Requirements for a short sale

A short sale occurs when a bank agrees to sell a distressed property for less than the balance owed on the mortgage in order to avoid further losses through the foreclosure process. The current homeowner may be in default or simply facing circumstances that make the eventual loss of the home inevitable, such as becoming unemployed.

The key is that the homeowner must owe more than the property is worth - a common situation in the current declining housing market - because otherwise, he or she could simply sell the property and pay off the lender.

The first thing you're going to need if you're thinking about buying a short sale is a buyer's agent experienced in the short sales - one who's done at least 2-3 such sales before, preferably more. You buyer's agent is going to play a key role in helping you determine what to offer and in negotiating with the bank - which is going to try to recover as much of its money as possible - so having a good buyer's agent is critical.

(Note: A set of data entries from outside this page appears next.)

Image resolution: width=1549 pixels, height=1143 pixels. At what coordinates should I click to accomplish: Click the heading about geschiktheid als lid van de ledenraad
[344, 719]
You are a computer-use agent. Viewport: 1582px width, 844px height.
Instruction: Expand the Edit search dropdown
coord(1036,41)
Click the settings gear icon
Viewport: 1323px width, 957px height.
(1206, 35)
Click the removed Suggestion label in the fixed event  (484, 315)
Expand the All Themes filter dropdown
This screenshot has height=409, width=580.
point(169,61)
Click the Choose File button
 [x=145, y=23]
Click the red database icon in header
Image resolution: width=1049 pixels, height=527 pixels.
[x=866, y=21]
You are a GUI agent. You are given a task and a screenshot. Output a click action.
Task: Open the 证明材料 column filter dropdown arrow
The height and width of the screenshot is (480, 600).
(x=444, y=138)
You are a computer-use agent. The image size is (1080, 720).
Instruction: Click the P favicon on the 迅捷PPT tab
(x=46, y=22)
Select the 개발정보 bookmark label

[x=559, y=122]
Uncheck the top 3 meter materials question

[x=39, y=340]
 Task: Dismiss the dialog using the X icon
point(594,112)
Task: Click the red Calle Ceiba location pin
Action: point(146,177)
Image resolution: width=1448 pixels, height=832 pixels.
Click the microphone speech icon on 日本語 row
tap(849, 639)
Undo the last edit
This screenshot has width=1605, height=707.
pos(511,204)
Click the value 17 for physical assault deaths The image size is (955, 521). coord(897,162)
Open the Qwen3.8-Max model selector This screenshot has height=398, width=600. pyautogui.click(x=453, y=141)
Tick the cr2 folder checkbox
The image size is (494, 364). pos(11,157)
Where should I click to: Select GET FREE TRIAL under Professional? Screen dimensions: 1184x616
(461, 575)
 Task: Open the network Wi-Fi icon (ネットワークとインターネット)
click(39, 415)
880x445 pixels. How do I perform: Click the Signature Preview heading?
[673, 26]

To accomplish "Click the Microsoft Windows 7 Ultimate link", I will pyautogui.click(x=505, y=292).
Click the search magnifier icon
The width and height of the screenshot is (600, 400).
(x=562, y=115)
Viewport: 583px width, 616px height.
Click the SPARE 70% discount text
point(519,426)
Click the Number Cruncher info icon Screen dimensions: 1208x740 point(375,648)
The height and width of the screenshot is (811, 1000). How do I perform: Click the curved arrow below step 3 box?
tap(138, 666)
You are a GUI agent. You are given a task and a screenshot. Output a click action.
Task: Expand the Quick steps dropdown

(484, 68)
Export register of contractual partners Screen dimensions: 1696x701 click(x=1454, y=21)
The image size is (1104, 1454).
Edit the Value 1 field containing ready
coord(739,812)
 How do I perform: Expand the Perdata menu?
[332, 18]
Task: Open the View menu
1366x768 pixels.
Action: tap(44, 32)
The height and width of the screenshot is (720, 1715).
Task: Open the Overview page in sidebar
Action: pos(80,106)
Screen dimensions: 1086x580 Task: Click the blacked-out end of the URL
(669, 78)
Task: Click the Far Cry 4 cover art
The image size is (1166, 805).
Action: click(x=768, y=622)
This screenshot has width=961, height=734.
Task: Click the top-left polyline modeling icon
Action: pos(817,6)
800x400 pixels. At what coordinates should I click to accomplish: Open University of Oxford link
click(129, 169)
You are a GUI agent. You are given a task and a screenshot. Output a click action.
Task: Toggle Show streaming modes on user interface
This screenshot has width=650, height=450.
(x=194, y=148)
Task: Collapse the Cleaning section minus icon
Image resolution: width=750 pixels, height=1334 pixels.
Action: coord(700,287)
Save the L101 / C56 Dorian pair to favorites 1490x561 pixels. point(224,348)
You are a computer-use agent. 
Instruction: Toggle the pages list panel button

Expect 2-4 months to complete

You also have to be willing to invest a fair amount of time - short sales take considerably longer to complete than a regular transaction, often two to four months, depending on the lender. To help the process move along, you need to make sure that both you and the current homeowner have all the proper documentation lined up and submitted to the lender. For you, that means having your financing lined up; for the seller, it means documenting the hardship that necessitates a short sale and anything else the lender may require.

To find properties being offered for short sales, check your local MLS listings, same as you would for any other property. Although it's uncommon for properties to be listed outright as short sales - listing agents believe the term encourages buyers to submit lowball bids - there are a variety of other phrases that commonly indicate a property is being offered as a short sale, including "subject to bank approval," "preforeclosure," "notice of default," or any reference to bank involvement.

You also have to find which lender holds the mortgage on the property and how many liens there are. Since mortgages are commonly packaged and resold, you could end up wasting time dealing with a lender who no longer holds the mortgage. Your buyer's agent can help you with this. Similarly, you'll probably want to avoid properties that have second or third liens on them, since that means additional lenders you'll need to negotiate with - for most people, negotiating with one is difficult enough.

Negotiating price can be a challenge

Once you find a property you like, you need to make an offer, which can be tricky. The list price may not be anything close to what the bank will accept - the listing agent may list an unrealistically low price in order to draw attention. Remember, in a short sale, it doesn't matter what price the homeowner will accept - it's the bank that has final say, since the bank is taking a loss. The homeowner is just trying to avoid further debt and the serious damage to his or her credit rating that would result from a foreclosure.

Many experts suggest offering about 10 percent less than comparable properties in the area, regardless of the listing price. Even then, expect that the bank will likely come back with a counteroffer. The price you eventually obtain will depend in large part on the number of other distressed properties on the market and how eager the bank is to dispose of them.

Some banks may be more motivated to deal

A larger number of distressed properties will normally mean you can press a harder bargain, although these days, some banks may be so overwhelmed they may prefer to simply let them go to foreclosure rather than deal with the short sale process.

On the other hand, a lender that is looking to clear its books may be more willing to deal. Short-sale properties are sold "as-is," meaning the bank isn't going to chip in for repairs or provide other guarantees. That means you're going to have to pay for your own home inspections, title searches and other costs associated with closing.

As much as possible, try to make acceptance of the final offer contingent on clearing these checks - otherwise, you might end up paying for them only to see the sale fall through before closing - possibly because the bank got a better offer at the last minute.

As the above illustrates, short sales are not for the faint-hearted. However, if you're patient and do your homework, there are some gems to be found out there to pay off your investment of time and energy.